Visualize Predictions

In [ ]:

# place a number here between 0 to 191 to pick an image from the test set
integer_slider = 105

ds = test_dataset.unbatch()
ds = ds.batch(200)
images = []

y_true_segments = []
for image, annotation in ds.take(2):
  y_true_segments = annotation
  images = image
  
  
iou, dice_score = class_wise_metrics(np.argmax(y_true_segments[integer_slider], axis=2), results[integer_slider])  
show_annotation_and_prediction(image[integer_slider], annotation[integer_slider], results[integer_slider], iou, dice_score)

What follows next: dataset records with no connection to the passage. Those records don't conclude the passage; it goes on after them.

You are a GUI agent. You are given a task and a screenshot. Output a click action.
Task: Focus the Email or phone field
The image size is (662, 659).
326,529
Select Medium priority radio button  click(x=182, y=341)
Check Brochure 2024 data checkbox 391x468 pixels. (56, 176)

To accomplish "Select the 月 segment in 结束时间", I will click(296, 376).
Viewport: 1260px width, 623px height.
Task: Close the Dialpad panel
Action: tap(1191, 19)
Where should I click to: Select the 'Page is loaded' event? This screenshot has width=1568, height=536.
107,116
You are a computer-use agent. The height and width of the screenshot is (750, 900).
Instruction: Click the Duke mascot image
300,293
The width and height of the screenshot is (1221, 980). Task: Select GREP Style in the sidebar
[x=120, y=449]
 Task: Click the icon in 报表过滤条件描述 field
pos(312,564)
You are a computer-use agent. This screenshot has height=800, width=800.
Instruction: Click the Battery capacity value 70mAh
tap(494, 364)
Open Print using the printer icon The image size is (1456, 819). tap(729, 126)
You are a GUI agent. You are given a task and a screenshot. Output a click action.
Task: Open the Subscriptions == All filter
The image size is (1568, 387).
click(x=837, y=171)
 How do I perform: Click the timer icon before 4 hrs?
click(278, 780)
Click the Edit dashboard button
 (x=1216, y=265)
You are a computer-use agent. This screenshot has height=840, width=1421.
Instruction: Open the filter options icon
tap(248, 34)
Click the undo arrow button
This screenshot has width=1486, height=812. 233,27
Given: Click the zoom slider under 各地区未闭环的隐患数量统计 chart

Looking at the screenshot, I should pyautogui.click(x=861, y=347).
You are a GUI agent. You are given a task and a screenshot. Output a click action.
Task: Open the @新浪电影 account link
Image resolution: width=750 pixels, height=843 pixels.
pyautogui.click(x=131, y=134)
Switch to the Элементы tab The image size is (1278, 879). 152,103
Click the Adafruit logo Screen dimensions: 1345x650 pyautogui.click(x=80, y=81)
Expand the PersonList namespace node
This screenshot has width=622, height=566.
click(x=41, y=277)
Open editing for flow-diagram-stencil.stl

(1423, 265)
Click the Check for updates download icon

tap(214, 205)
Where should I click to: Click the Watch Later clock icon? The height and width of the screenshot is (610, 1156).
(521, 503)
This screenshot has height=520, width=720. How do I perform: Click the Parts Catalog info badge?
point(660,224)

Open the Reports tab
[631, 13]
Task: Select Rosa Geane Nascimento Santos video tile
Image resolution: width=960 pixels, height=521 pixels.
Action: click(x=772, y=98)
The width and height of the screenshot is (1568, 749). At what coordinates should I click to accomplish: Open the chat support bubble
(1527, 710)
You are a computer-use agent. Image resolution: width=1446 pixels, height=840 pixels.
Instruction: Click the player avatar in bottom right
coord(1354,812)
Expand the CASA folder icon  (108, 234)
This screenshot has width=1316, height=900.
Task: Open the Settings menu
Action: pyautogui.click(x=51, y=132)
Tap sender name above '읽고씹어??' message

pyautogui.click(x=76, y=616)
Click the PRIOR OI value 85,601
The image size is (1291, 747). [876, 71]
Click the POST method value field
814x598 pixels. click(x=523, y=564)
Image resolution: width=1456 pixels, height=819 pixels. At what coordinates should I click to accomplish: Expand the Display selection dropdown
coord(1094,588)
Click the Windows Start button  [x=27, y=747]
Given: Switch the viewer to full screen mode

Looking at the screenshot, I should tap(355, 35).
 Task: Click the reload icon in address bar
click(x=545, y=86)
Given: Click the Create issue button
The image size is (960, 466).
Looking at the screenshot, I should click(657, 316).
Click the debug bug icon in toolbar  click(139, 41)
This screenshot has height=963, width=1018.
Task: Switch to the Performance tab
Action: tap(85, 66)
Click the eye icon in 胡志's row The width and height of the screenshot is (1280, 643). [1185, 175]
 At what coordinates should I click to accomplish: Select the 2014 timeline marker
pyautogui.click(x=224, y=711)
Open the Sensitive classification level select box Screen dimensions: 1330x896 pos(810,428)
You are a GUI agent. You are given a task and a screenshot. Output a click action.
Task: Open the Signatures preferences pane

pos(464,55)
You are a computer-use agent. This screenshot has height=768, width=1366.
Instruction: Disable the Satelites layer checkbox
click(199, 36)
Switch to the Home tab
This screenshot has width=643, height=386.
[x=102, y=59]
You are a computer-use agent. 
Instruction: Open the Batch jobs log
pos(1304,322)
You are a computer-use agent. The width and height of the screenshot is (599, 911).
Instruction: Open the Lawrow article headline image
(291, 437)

Compute IOU Score and Dice Score of your model

In [ ]:

cls_wise_iou, cls_wise_dice_score = class_wise_metrics(np.argmax(y_true_segments, axis=3), results)

average_iou = 0.0
for idx, (iou, dice_score) in enumerate(zip(cls_wise_iou[:-1], cls_wise_dice_score[:-1])):
  print("Digit {}: IOU: {} Dice Score: {}".format(idx, iou, dice_score)) 
  average_iou += iou

grade = average_iou * 10

print("\nGrade is " + str(grade))

PASSING_GRADE = 60
if (grade>PASSING_GRADE):
  print("You passed!")
else:
  print("You failed. Please check your model and re-train")

Save the Model

Once you're satisfied with the results, you will need to save your model so you can upload it to the grader in the Coursera classroom. After running the cell below, please look for student_model.h5 in the File Explorer on the left and download it. Then go back to the Coursera classroom and upload it to the Lab item that points to the autograder of Week 3.

In [ ]:

model.save("model.h5")

In [ ]:

# You can also use this cell as a shortcut for downloading your model
from google.colab import files
files.download("model.h5")

Congratulations on completing this assignment on image segmentation!